Hi Rob,

On Tue, Jan 16, 2018 at 4:08 PM, Rob Herring <r...@kernel.org> wrote:
> On Tue, Jan 16, 2018 at 2:56 AM, Geert Uytterhoeven
> <ge...@linux-m68k.org> wrote:
>> On Mon, Jan 15, 2018 at 7:01 PM, Laurent Pinchart
>> <laurent.pinch...@ideasonboard.com> wrote:
>>> On Monday, 15 January 2018 19:09:53 EET Rob Herring wrote:
>>>> On Fri, Jan 12, 2018 at 5:14 PM, Laurent Pinchart wrote:
>>>> > The internal LVDS encoders now have their own DT bindings. Before
>>>> > switching the driver infrastructure to those new bindings, implement
>>>> > backward-compatibility through live DT patching.
>>>>
>>>> Uhh, we just got rid of TI's patching and now adding this one. I guess
>>>> it's necessary, but I'd like to know how long we need to keep this?
>>>
>>> That's a good question. How long are we supposed to keep DT backward
>>> compatibility for ? I don't think there's a one-size-fits-them-all answer to
>>> this question. Geert, any opinion ? How long do you plan to keep the CPG
>>> (clocks) DT backward compatibility for instance ?
>>
>> Good question indeed...
>>
>> It's not just CPG/MSSR. Over the years we also added or changed APMU (SMP),
>> SYSC (power domains), RST (mode pins), CMT (timers), ..., all of which have
>> some sort of compatibility support in the kernel.
>>
>> Hence to avoid having to remember the kernel versions that dropped backwards
>> compatibility for each of the above components, I was thinking about an
>> R-Car Gen2 DT Flag Day.
>
> There's probably also DT changes that enable new features folks would
> want/need? Or maybe carrying for some number of LTS releases is
> enough.

Sure. If you want new features, you have to upgrade the DTB anyway.
Backwards compatibility is about keeping features without updating DTB.

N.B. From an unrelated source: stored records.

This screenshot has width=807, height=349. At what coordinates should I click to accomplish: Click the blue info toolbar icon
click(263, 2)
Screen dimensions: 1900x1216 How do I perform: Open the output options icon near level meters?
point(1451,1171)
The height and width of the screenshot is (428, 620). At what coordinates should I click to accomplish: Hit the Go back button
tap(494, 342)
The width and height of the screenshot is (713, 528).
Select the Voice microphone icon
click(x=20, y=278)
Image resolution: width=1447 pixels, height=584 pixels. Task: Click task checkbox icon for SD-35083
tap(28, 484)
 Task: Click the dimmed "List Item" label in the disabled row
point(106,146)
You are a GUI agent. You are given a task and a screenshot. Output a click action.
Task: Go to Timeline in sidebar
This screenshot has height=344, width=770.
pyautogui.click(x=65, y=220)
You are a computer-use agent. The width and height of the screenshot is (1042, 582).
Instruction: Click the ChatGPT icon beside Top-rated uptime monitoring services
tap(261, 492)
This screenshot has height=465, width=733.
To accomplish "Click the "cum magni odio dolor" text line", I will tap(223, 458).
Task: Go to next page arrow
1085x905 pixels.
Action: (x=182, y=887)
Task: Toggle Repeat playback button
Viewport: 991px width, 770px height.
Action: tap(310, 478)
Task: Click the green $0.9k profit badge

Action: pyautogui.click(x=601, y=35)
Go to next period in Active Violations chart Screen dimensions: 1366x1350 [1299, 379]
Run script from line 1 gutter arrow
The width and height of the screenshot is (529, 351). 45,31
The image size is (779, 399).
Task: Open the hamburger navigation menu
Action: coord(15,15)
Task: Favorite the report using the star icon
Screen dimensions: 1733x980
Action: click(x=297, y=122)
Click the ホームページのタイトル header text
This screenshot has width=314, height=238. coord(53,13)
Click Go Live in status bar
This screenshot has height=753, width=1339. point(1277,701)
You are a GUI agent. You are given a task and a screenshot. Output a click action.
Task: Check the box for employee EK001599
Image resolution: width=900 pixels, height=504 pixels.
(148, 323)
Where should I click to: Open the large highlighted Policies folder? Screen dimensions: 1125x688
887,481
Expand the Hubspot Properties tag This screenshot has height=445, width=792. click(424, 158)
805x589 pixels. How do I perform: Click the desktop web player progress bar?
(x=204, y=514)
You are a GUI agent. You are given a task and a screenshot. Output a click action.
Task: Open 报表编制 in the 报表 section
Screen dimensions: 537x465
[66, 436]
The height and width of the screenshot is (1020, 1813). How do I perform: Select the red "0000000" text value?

>> However, that was before I learned about your plans for LVDS (it seems every
>> kernel release we learn about something new, postponing the flag day ;-).
>> And now I'm quite sure we'll have another change in the future (DU per
>> channel device nodes)...
>>
>> About using DT fixups to implement backwards compatibility: I did my share
>> of thinking and experimenting with DT fixups (see e.g. "[PATCH/RFC 0/1]
>> soc: renesas: Add DT fixup code for backwards compatibility"
>> (https://www.spinics.net/lists/linux-renesas-soc/msg04305.html).
>> DT fixups are hard to implement right, and not everything can be done
>> that way.  Hence in the end, none of this was ever used upstream, and
>> everything was handled in C...
>
> In an ideal world, we would have some tool:
>
> dt-diff-to-overlay old.dts new.dts > my-fixup-overlay.dts
>
> And then in the kernel have infrastructure such you just declare match
> tables with overlays to apply:
>
> struct of_device_id dt_match[] = {
>   {
>     .compatible = "vendor,board",
>   },
>   {},
> };
> DT_FIXUP(dt_match, my-fixup-overlay.dtbo);
>
> But maybe I'm dreaming...

Really?

We might as well include the latest DTB in the kernel, and use that if
machine_is_compatible("vendor,board")? ;-)

Gr{oetje,eeting}s,

                        Geert

--
Geert Uytterhoeven -- There's lots of Linux beyond ia32 -- ge...@linux-m68k.org

In personal conversations with technical people, I call myself a hacker. But
when I'm talking to journalists I just say "programmer" or something like that.